Since Northern Ireland is the region most affected by many of these laws, I have to register my disappointment that not a single Member from Northern Ireland was proposed for the Public Administration and Constitutional Affairs Committee. That is a huge failure to give those I represent some confidence that scrutiny is taking place and is effective.
Does the hon. and learned Gentleman agree with me, as someone who sat on the European Scrutiny Committee in the last Parliament, that it is no surprise that the Labour Government do not want to scrutinise this legislation coming from the European Union, because for much of the last Parliament, with the exception of the former Member for Dagenham and Rainham, Jon Cruddas, the Labour Members on the then European Scrutiny Committee never turned up?
I hear what the hon. Gentleman says and I do not gainsay it. If that is so, it is a very poor reflection on the interest in scrutiny.

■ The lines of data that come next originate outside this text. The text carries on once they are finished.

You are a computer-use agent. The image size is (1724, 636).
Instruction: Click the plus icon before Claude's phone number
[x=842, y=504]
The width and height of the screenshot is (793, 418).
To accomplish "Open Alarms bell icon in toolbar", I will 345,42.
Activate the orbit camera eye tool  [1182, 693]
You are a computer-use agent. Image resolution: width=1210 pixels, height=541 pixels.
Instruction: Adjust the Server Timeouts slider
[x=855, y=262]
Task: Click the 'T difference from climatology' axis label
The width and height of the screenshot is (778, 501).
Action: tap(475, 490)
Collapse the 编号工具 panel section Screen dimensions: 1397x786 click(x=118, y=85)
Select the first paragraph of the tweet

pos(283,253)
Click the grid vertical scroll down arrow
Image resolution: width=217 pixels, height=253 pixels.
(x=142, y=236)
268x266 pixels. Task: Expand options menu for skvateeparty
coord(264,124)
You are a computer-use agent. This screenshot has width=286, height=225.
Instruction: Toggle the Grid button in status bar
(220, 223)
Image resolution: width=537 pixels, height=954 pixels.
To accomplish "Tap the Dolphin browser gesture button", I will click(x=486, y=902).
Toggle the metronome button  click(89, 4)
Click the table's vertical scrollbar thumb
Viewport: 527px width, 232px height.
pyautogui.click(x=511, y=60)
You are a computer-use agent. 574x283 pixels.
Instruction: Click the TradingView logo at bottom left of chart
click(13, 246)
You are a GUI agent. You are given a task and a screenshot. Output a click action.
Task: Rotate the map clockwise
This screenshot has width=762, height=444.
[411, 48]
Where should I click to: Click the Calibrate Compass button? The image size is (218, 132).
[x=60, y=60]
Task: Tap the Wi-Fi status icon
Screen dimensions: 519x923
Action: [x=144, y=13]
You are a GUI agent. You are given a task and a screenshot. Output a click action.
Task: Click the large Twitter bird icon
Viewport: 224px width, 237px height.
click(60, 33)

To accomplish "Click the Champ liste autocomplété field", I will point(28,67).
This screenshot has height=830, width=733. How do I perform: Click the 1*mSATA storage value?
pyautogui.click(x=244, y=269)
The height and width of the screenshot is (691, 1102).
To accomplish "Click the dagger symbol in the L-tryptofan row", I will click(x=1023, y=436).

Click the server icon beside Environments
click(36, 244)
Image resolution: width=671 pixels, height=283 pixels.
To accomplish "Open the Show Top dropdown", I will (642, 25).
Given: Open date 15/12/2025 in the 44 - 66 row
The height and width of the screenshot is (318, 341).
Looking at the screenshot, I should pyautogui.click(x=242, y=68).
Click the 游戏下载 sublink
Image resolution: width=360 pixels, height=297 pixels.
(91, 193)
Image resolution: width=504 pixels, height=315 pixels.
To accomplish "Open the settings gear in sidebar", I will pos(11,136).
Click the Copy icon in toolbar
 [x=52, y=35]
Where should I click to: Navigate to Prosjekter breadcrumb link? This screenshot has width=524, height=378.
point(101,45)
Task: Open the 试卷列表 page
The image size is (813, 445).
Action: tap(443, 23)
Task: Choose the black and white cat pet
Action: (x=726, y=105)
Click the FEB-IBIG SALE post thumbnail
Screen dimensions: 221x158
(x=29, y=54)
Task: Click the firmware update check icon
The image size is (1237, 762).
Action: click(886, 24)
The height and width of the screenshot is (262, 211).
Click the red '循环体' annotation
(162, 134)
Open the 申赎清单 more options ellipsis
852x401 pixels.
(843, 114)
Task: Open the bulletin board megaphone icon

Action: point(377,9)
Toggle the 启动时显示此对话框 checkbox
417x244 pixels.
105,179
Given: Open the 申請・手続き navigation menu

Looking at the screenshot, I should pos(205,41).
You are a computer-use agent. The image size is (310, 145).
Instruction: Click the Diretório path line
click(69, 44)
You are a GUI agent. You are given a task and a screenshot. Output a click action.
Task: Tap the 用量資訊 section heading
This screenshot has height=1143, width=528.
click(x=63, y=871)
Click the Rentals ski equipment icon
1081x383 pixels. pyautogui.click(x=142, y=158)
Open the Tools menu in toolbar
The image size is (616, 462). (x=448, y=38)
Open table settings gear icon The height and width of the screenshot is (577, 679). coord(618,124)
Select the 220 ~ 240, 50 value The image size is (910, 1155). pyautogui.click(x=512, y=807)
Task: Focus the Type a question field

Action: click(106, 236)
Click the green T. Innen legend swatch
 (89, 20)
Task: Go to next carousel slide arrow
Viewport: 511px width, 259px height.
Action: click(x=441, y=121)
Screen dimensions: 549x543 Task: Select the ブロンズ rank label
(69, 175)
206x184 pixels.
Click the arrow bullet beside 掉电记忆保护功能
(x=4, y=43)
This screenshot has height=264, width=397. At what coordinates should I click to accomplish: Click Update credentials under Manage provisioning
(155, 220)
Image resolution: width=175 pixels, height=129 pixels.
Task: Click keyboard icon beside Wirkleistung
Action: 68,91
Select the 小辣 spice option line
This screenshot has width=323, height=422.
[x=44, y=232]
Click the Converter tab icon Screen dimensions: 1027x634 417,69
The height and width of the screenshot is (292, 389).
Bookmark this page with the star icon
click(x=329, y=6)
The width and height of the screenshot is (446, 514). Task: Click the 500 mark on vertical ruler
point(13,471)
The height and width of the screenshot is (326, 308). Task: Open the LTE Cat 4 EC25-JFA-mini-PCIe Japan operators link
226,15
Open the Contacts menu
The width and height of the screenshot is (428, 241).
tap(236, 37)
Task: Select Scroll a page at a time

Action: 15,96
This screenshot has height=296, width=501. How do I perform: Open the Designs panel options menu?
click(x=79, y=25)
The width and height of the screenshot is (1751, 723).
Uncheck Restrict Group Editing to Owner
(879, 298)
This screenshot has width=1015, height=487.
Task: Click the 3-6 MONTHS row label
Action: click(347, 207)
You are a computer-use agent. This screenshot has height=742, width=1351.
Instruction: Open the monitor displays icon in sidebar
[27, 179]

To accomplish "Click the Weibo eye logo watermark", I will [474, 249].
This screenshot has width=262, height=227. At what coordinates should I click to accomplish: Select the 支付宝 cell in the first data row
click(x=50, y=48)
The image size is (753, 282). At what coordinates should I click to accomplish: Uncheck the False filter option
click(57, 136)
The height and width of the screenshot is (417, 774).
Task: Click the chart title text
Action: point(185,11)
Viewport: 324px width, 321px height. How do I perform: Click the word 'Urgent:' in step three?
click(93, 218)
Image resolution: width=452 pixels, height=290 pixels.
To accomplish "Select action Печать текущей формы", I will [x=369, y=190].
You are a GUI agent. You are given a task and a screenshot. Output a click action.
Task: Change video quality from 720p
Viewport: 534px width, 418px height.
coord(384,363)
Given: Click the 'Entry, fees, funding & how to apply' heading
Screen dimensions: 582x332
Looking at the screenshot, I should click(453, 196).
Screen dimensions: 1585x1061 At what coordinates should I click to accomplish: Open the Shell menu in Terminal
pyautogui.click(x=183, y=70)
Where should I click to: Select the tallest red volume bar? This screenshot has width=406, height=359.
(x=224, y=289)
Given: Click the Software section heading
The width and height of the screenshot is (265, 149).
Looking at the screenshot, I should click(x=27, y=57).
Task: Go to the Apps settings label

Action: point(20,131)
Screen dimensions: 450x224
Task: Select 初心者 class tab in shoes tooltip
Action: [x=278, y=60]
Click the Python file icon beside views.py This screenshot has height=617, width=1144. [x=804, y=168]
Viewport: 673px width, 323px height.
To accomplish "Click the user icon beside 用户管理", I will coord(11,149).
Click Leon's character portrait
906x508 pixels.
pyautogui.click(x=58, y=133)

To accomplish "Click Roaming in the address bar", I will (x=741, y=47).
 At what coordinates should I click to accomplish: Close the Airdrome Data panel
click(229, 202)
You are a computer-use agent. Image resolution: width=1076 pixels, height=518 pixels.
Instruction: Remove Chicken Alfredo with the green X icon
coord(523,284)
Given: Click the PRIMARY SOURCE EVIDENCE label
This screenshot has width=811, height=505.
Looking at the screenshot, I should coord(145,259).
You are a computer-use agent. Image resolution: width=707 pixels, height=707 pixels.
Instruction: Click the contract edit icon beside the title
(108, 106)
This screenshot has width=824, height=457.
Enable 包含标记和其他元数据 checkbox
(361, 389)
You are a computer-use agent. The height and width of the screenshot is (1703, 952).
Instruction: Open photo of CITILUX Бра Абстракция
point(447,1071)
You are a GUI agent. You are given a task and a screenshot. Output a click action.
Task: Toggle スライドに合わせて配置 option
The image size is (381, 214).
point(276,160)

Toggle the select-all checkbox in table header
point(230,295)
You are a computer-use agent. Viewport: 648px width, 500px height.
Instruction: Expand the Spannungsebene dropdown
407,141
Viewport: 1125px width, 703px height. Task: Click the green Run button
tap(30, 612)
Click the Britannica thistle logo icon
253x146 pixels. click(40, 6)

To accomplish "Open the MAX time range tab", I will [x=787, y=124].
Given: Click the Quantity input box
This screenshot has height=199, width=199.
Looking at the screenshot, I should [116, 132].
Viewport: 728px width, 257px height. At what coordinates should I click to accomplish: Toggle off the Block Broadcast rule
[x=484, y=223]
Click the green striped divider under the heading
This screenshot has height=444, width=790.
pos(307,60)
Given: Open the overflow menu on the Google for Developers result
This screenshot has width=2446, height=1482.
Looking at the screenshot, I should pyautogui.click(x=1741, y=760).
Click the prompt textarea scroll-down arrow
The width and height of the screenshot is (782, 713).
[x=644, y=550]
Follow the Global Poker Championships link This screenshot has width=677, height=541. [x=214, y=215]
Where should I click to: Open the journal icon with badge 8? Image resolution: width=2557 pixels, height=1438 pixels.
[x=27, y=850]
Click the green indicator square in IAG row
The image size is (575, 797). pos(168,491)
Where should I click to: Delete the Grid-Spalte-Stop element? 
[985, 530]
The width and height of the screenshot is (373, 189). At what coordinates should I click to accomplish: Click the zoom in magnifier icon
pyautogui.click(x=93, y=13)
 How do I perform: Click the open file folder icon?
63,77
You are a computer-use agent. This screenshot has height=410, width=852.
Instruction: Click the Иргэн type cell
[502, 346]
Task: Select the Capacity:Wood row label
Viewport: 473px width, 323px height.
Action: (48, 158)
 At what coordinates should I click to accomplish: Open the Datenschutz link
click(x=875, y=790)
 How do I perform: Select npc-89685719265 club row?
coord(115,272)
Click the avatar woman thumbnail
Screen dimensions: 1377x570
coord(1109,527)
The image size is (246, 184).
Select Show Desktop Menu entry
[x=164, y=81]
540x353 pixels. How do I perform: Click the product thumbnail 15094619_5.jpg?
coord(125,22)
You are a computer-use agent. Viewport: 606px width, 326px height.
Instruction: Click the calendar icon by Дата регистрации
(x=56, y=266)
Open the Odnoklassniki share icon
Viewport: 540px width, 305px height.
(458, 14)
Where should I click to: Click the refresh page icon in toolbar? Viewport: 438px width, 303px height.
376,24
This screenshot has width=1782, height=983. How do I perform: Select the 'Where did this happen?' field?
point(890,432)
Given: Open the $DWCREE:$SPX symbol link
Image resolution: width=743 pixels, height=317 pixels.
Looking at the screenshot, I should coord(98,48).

Not only do we have this lacuna in scrutiny of a year or more; we have the very unsatisfactory position of there being no transparency—there is no public list of all the imposed EU laws. It does not exist, from what I am told. How can it be right for citizens in any part of this United Kingdom to be governed by laws when there is not even a list of all those laws? I look to the Government for a commitment that there will at least be the transparency of publishing a list of all relevant regulations that are imposed—and “imposed” is the correct word—on Northern Ireland from a foreign Parliament.
Some may say, “Oh, but doesn’t the Stormont Assembly have a Democratic Scrutiny Committee?”, and, of sorts, it does, but on 2 February the Secretary of State for Northern Ireland wrote to the Speaker of the Northern Ireland Assembly informing him of the types of laws that will be reported to the Assembly, and it does not include all laws. We have the so-called Stormont brake, which applies only to any law amending an existing EU law. We have applicability motions, which can apply to any new law, but we do not have any right of scrutiny within the Northern Ireland Assembly of what we would call statutory instruments. There simply is no capacity to scrutinise them.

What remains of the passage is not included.